> _Task objective_
Reproduce the data exactly, leaving nothing out.
++++ Provided records
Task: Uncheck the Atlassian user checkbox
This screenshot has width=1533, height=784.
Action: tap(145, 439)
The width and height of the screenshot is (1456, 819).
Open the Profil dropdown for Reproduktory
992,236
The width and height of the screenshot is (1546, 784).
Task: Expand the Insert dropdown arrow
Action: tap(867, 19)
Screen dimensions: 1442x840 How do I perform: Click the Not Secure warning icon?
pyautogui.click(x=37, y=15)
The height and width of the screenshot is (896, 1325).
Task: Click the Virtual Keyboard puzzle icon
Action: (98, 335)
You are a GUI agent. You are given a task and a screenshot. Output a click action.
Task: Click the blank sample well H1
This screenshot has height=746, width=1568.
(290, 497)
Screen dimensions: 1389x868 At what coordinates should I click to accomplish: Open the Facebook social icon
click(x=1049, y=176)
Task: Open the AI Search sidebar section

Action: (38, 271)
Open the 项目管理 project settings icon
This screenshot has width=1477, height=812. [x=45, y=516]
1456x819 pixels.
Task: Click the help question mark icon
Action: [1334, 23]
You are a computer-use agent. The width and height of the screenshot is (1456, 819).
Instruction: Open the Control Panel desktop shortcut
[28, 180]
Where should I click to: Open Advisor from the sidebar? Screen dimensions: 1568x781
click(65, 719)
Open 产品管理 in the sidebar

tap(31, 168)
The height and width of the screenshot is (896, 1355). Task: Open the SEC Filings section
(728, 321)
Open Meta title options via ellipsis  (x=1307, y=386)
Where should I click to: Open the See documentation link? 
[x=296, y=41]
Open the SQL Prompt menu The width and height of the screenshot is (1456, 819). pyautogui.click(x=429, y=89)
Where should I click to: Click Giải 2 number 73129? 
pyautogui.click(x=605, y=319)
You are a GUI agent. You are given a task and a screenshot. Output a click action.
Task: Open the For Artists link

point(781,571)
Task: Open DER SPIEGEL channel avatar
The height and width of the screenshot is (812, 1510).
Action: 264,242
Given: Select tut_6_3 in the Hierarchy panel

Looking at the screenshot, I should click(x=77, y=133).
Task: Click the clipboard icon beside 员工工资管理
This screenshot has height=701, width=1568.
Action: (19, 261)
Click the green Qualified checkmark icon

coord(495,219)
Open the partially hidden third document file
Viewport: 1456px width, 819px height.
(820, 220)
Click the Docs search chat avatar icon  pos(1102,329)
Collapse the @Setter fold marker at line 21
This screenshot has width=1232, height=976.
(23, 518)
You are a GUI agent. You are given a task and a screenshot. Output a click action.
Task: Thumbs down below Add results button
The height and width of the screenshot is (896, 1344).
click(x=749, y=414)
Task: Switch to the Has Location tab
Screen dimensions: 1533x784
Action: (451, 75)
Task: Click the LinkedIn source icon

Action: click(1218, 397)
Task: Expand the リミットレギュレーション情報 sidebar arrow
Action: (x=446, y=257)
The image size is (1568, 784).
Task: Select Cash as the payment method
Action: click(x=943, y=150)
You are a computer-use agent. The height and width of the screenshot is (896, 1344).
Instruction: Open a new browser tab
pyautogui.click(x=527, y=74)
++++++++
> _Output of the task_
Task: Uncheck the Atlassian user checkbox
This screenshot has width=1533, height=784.
Action: tap(145, 439)
The width and height of the screenshot is (1456, 819).
Open the Profil dropdown for Reproduktory
992,236
The width and height of the screenshot is (1546, 784).
Task: Expand the Insert dropdown arrow
Action: tap(867, 19)
Screen dimensions: 1442x840 How do I perform: Click the Not Secure warning icon?
pyautogui.click(x=37, y=15)
The height and width of the screenshot is (896, 1325).
Task: Click the Virtual Keyboard puzzle icon
Action: (98, 335)
You are a GUI agent. You are given a task and a screenshot. Output a click action.
Task: Click the blank sample well H1
This screenshot has height=746, width=1568.
(290, 497)
Screen dimensions: 1389x868 At what coordinates should I click to accomplish: Open the Facebook social icon
click(x=1049, y=176)
Task: Open the AI Search sidebar section

Action: (38, 271)
Open the 项目管理 project settings icon
This screenshot has width=1477, height=812. [x=45, y=516]
1456x819 pixels.
Task: Click the help question mark icon
Action: [1334, 23]
You are a computer-use agent. The width and height of the screenshot is (1456, 819).
Instruction: Open the Control Panel desktop shortcut
[28, 180]
Where should I click to: Open Advisor from the sidebar? Screen dimensions: 1568x781
click(65, 719)
Open 产品管理 in the sidebar

tap(31, 168)
The height and width of the screenshot is (896, 1355). Task: Open the SEC Filings section
(728, 321)
Open Meta title options via ellipsis  (x=1307, y=386)
Where should I click to: Open the See documentation link? 
[x=296, y=41]
Open the SQL Prompt menu The width and height of the screenshot is (1456, 819). pyautogui.click(x=429, y=89)
Where should I click to: Click Giải 2 number 73129? 
pyautogui.click(x=605, y=319)
You are a GUI agent. You are given a task and a screenshot. Output a click action.
Task: Open the For Artists link

point(781,571)
Task: Open DER SPIEGEL channel avatar
The height and width of the screenshot is (812, 1510).
Action: 264,242
Given: Select tut_6_3 in the Hierarchy panel

Looking at the screenshot, I should click(x=77, y=133).
Task: Click the clipboard icon beside 员工工资管理
This screenshot has height=701, width=1568.
Action: (19, 261)
Click the green Qualified checkmark icon

coord(495,219)
Open the partially hidden third document file
Viewport: 1456px width, 819px height.
(820, 220)
Click the Docs search chat avatar icon  pos(1102,329)
Collapse the @Setter fold marker at line 21
This screenshot has width=1232, height=976.
(23, 518)
You are a GUI agent. You are given a task and a screenshot. Output a click action.
Task: Thumbs down below Add results button
The height and width of the screenshot is (896, 1344).
click(x=749, y=414)
Task: Switch to the Has Location tab
Screen dimensions: 1533x784
Action: (451, 75)
Task: Click the LinkedIn source icon

Action: click(1218, 397)
Task: Expand the リミットレギュレーション情報 sidebar arrow
Action: (x=446, y=257)
The image size is (1568, 784).
Task: Select Cash as the payment method
Action: click(x=943, y=150)
You are a computer-use agent. The height and width of the screenshot is (896, 1344).
Instruction: Open a new browser tab
pyautogui.click(x=527, y=74)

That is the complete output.